俺は咄嗟にしゃがんで大剣をかわした。この体勢から攻撃は難しい。俺は一旦後ろに下がった。
「リュート!大丈夫!?」
レイラが心配そうな声が聞こえる。俺なら大丈夫だから早く逃げてくれと言いたいが、その暇もなく、黒い鎧の人物は再び襲いかかってくる。

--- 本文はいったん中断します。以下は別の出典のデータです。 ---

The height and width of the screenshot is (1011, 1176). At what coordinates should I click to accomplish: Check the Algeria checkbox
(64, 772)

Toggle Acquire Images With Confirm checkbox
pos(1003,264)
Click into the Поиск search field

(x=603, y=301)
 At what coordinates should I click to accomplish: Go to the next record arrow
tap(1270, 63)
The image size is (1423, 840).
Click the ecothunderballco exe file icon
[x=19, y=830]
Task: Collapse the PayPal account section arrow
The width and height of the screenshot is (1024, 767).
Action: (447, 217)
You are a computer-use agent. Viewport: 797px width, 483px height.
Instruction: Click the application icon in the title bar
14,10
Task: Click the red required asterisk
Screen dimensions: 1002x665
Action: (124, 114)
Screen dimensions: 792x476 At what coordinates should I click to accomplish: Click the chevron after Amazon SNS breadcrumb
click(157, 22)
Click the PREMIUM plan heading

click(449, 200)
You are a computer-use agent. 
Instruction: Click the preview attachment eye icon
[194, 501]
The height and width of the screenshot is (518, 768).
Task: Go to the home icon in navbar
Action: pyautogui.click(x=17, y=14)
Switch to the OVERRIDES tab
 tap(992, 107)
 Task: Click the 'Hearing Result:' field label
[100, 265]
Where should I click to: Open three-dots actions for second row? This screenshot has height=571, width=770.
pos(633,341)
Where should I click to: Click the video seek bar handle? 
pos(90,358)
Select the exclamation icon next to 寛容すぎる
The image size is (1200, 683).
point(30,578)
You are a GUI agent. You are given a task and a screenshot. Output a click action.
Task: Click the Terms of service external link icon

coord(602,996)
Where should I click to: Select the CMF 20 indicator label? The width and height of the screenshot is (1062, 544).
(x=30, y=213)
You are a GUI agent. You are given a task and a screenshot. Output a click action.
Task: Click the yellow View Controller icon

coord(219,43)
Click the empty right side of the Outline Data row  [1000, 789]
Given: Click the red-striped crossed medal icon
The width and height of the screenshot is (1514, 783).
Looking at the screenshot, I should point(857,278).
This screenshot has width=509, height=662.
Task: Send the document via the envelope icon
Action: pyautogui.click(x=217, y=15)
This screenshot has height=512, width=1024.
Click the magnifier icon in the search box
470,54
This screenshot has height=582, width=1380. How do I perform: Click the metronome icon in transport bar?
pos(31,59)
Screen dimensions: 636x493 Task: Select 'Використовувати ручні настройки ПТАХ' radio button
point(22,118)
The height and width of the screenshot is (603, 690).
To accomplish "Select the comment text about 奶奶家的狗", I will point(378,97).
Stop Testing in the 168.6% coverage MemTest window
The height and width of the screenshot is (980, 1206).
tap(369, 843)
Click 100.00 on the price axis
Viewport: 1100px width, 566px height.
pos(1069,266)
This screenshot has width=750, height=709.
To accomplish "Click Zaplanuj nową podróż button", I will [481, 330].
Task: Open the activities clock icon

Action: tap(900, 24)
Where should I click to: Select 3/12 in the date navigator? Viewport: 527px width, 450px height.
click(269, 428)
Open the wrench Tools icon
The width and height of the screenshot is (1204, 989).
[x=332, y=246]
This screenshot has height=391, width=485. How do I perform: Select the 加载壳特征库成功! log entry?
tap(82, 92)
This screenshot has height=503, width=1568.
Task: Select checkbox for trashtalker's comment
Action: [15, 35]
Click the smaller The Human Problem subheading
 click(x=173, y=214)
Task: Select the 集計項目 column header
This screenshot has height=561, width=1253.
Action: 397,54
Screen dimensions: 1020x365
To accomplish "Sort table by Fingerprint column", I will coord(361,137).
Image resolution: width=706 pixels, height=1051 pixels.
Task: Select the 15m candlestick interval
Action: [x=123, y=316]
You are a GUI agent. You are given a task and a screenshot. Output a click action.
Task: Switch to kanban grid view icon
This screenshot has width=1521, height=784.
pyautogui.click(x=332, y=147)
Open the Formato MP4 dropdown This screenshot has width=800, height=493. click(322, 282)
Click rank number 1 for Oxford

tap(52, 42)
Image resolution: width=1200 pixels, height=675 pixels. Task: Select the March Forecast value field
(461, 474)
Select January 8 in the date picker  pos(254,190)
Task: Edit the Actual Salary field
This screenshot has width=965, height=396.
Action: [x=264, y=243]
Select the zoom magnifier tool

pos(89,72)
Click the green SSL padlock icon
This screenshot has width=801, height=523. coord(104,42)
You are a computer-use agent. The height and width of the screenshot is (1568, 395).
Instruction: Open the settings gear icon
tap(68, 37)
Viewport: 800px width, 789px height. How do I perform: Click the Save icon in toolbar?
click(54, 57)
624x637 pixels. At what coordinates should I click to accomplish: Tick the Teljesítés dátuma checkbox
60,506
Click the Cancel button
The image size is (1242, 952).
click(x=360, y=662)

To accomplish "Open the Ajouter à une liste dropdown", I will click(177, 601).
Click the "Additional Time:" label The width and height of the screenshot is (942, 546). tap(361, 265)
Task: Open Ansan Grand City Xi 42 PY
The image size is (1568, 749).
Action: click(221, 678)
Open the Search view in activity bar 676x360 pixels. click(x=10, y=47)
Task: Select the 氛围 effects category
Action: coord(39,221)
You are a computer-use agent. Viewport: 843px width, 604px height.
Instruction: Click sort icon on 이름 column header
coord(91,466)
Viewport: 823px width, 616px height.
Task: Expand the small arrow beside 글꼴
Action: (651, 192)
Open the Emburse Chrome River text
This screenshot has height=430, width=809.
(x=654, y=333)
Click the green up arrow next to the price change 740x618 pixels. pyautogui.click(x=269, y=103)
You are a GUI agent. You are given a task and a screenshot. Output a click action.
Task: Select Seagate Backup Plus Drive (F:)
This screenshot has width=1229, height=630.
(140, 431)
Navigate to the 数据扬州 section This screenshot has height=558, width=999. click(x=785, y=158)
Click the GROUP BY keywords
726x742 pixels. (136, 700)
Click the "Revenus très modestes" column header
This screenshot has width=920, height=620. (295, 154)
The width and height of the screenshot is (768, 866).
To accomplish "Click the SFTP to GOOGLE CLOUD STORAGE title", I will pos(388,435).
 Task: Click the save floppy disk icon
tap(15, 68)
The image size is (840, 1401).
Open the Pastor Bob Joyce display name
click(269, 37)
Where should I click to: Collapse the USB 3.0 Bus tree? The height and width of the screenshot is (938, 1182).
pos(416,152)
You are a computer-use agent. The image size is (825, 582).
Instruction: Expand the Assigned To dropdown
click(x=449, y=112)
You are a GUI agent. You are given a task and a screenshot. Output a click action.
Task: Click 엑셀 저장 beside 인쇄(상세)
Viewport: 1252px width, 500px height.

次は大剣を縦に振り下ろした。大剣は攻撃速度が遅い為、軽々と攻撃をかわした。だがそれはフェイクだった。地面に大剣が振り下ろされた事で先ほどの衝撃波が地面に伝わって俺に襲いかかる。
「おっとあぶねぇ!!」
俺はジャンプして衝撃波をかわした。その行動に黒い鎧の人物は驚いたのか一言発した。
「お前…!?…何者だ!?」
「逆に聞くが、お前こそ何者なんだ?その衝撃波強すぎんだろ」
俺は質問に質問で返す。まずこいつが旗を斬った犯人なのかはわからない。でも異常に強いって事はわかる。何の目的があって王を殺そうとしているんだ?
予測だが…コイツが旗を斬った犯人だと思う。そっちの方も確かめないとな。